Nathan laughed as he settled himself into one of the chairs near the fire. “I’m surprised you remember that. It was a bit feeble, wasn’t it?” Stretching his legs out towards the warmth, he sipped his drink. “My parents had the central heating put in, of course, but it was only allowed on for an hour in the morning and an hour in the evening. I suppose it did make bathing and getting in and out of bed bearable, but the rest of the time we huddled in here in front of that silly electric bar. The chimney always worked, you know, but once they’d made up their minds that the electric fire was less costly to run, there was no going back.” He shook his head. “I don’t think they ever recovered from the war, or stopped fearing that the hard times would come again.
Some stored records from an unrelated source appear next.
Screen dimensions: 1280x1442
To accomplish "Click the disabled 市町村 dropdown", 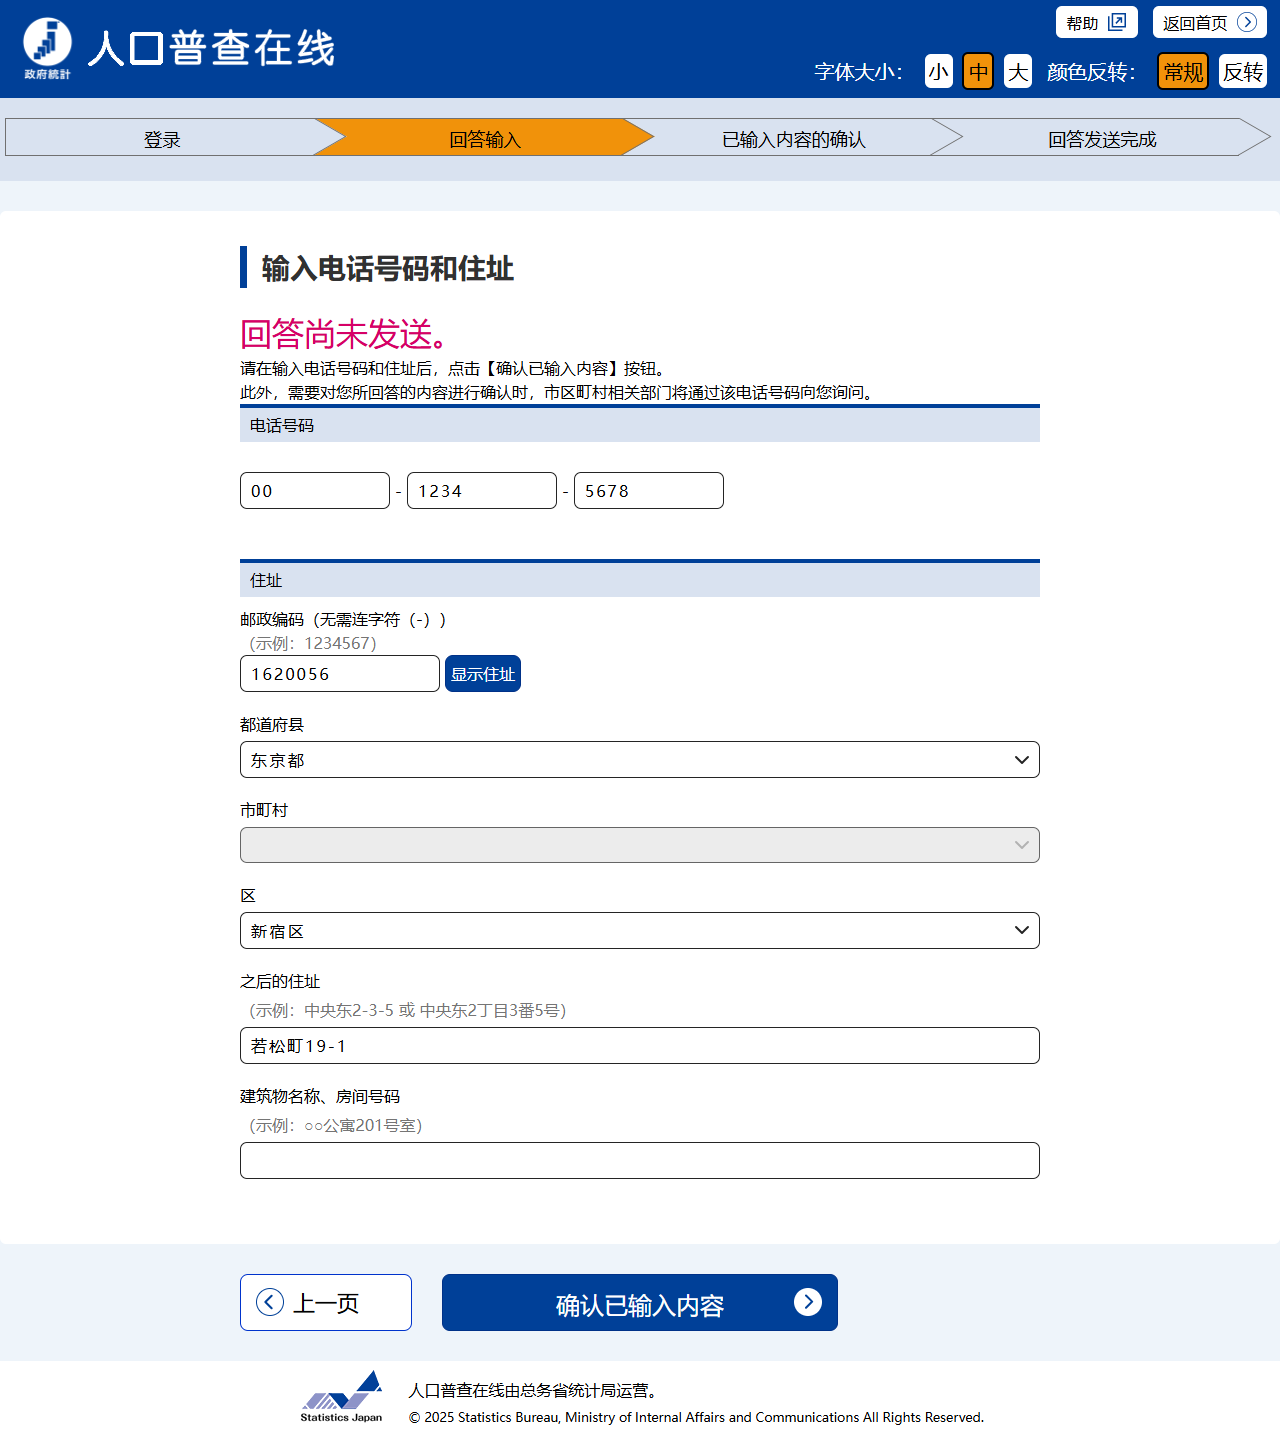I will click(640, 845).
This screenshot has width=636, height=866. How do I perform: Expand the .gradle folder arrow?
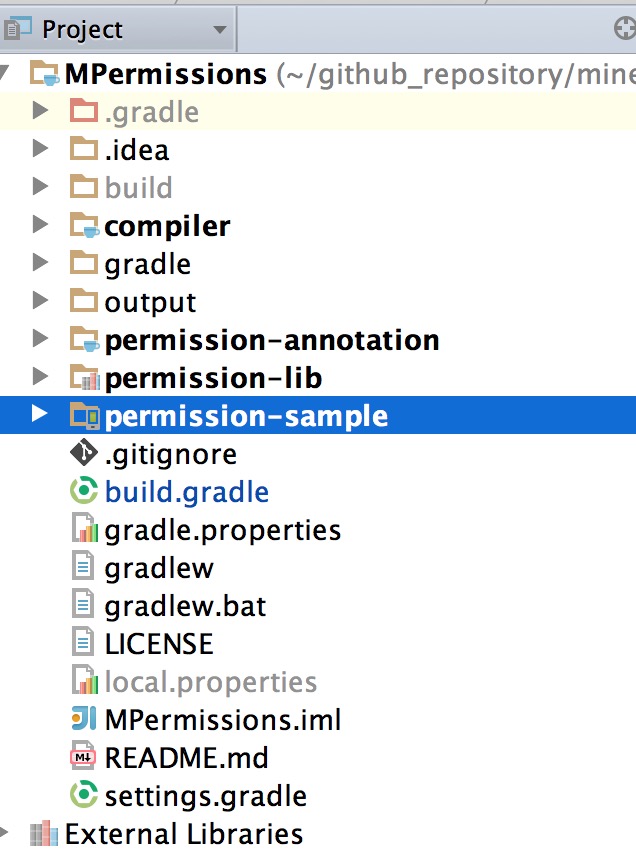tap(40, 110)
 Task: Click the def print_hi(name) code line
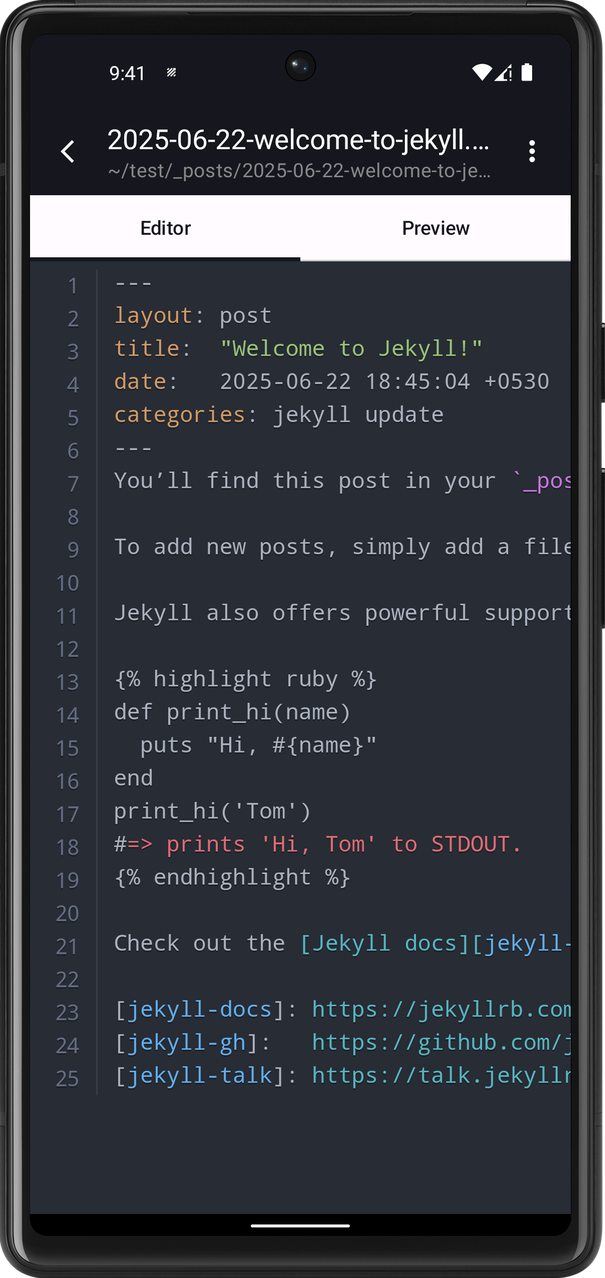click(x=232, y=712)
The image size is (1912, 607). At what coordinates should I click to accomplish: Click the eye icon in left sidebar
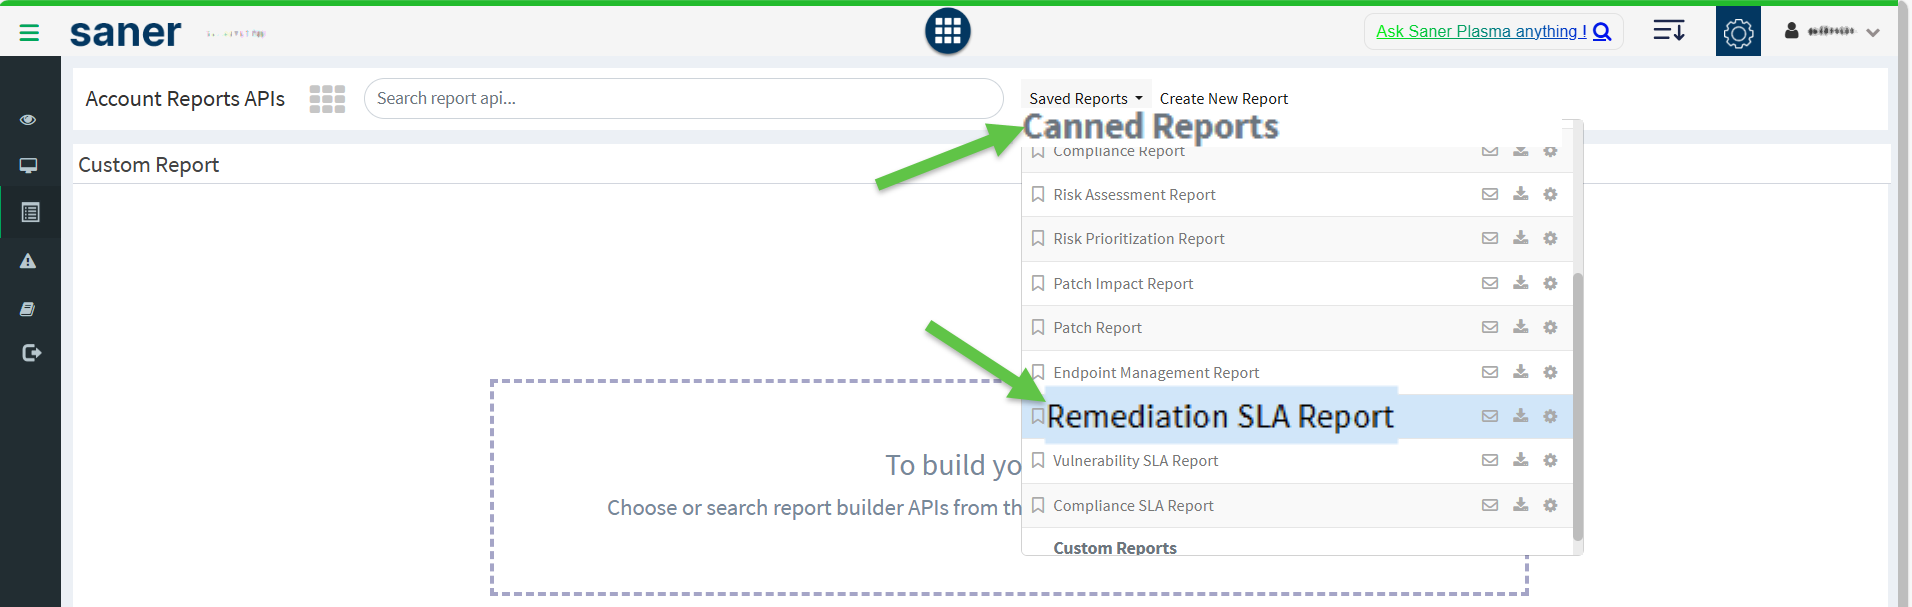pyautogui.click(x=28, y=120)
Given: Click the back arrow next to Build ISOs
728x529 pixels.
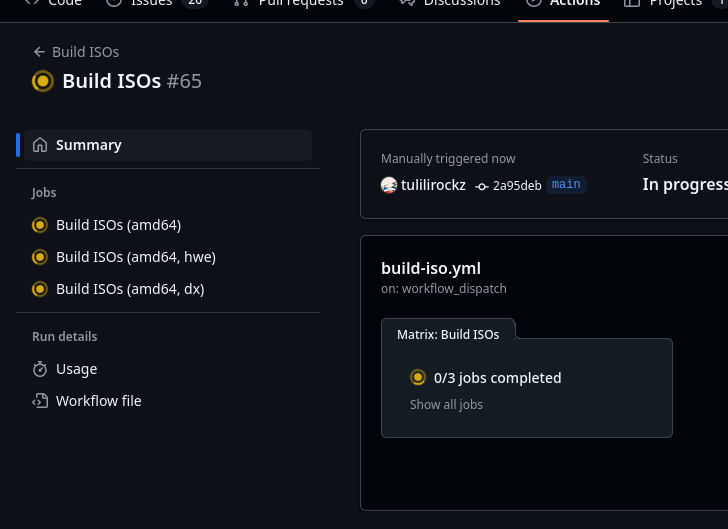Looking at the screenshot, I should coord(39,52).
When I cleared out the larder, I found tins of food as old as I am—my mother hoarded them.”
“I never felt deprived here,” said Adam, leaving the fire and taking a seat in the other armchair. “Your mother was kind to us, and fed us all without complaint, ungrateful louts that we were.”
Nathan smiled. “I’m sure she never thought that.”
“I was sorry to hear about your parents.” Adam reached automatically to adjust his dog collar, then remembered he’d worn mufti instead. He always worried that his clerical garb made people uncomfortable in a social situation—even those, like Nathan, who had known him long before he became a priest. “It must have been difficult for you, so soon after Jean.”
Staring into the fire, Nathan turned his glass round in his fingers and said slowly, “I don’t know. I was numb at that point, and it seemed as though I just went through the motions. I’m still not sure I’ve really taken it in.” He looked up at Adam and smiled. “But I was going to tell you about the cottage. That’s what made up my mind for me, about what I should do. I didn’t think I could bear staying in the Cambridge house without Jean, and I’d been toying with the idea of taking rooms in College, but I couldn’t quite make up my mind to do that either. Then when Mother and Dad passed away within weeks of each other and left me this …” Nathan stood and went to the window, shutting the curtains against the rain now driving against the glass.